Solumuzdaki orta yaşlı çift bir şeye yüksek sesle güldü. Onlara bir göz attım. İkisi de iyi giyimliydi. Adam dışarıdaki gri kış gününe inat krem takım elbise, cam göbeği gömlek giymişti. Kadın da çiçekli bir elbise ve aynı renkte kocaman küpeler. Üç sabahtır kahvaltıda ve akşamları burada karşılaşmamıza rağmen bana karşı kayıtsız davranmaktaydılar.
  “Burası... Burası sizce neresi? Tek yıldızlı bir otele benziyor, ama... “
  “Televizyon 48 ekrandır. Siyah beyaz ve de. Yayın mayın yok. Kar var sadece. Parazit eşliğinde. Günde iki rulo tuvalet kağıdı kullanabilirsiniz ancak. Biterse ertesi günü beklemek zorundasınız. Resepsiyona telefon ederseniz hat çok yoğun biraz bekleyin sesiyle karşılaşıyorsunuz. Her arayışta. İnternet ya da dışa açılan bir telefon hattı da nanay. Kimse kimseyle samimi olmaz. Bizim durumuz gerçekten bir istisna. Sabah kahvaltısı fena değildir. Öğleyin kimse yemek yemez. Acıkmaz da. Akşam burada içki ve aperatif şeyler vardır. Yemek yerine yani. Alkollü bir şeyi ne kadar içerseniz için asla başınız yeterince dönmez. Çakırkeyiflik bile nadirdir.
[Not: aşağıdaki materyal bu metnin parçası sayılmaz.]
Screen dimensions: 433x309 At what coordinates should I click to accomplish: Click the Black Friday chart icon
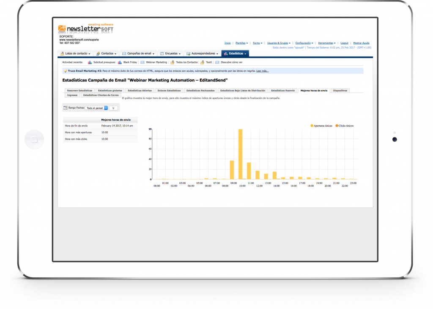point(120,62)
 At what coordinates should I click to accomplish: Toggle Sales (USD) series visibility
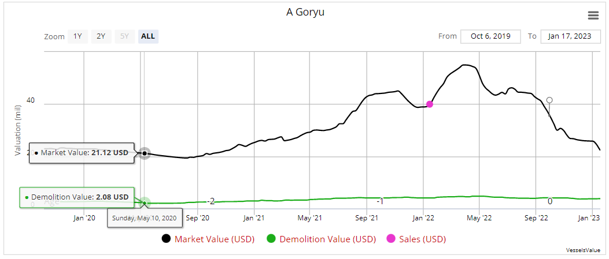(x=422, y=239)
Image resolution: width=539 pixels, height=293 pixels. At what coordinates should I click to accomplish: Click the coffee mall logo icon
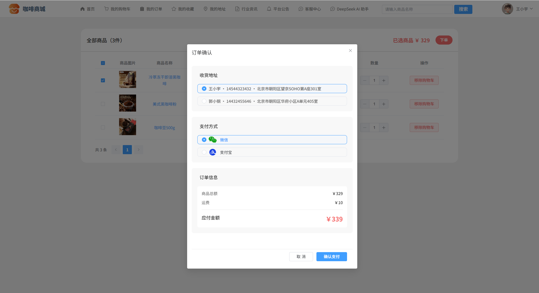pyautogui.click(x=14, y=9)
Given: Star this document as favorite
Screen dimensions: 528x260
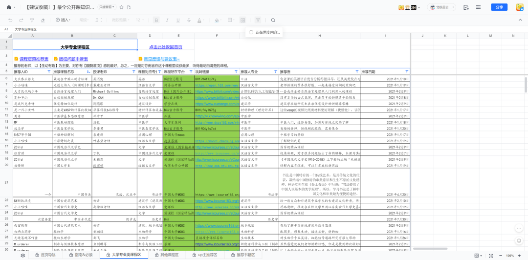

En garibi burada sadece çiftler kendi aralarında konuşur. Öyle toplu sohbet falan olmaz.”
  “Kafam karıştı şimdi.”
  “Buraya gelmeden önce neredeydiniz?”
  Kadın ciddi ciddi düşündü ve içini çekti. “Hatırlamıyorum.”
  “Ben de ilk geldiğim günlerde yakın geçmişi hatırlamıyordum. Üçüncü günden sonra ancak.”
   Bunu derken zihnimde bir sahne patladı. İçeri giren silahlı adamı gördüm. Karşı karşıya durmaktaydık. Ona bir şey söyledim. Yüzündeki tüm tereddütler silindi ve tetiği arka arkaya çekmeye başladı.
    “Bir şey mi oldu?”
    “Sizle konuşurken zihnim uyandı. Evimdeydim. Biri bana... Bir kâbus.”
    “Anlatın isterseniz.”
    Kadına hatırlayabildiğim her şeyi özetledim. Konuşabilecek biri bulmak ne büyük bir nimetti. Dikkatle dinledi.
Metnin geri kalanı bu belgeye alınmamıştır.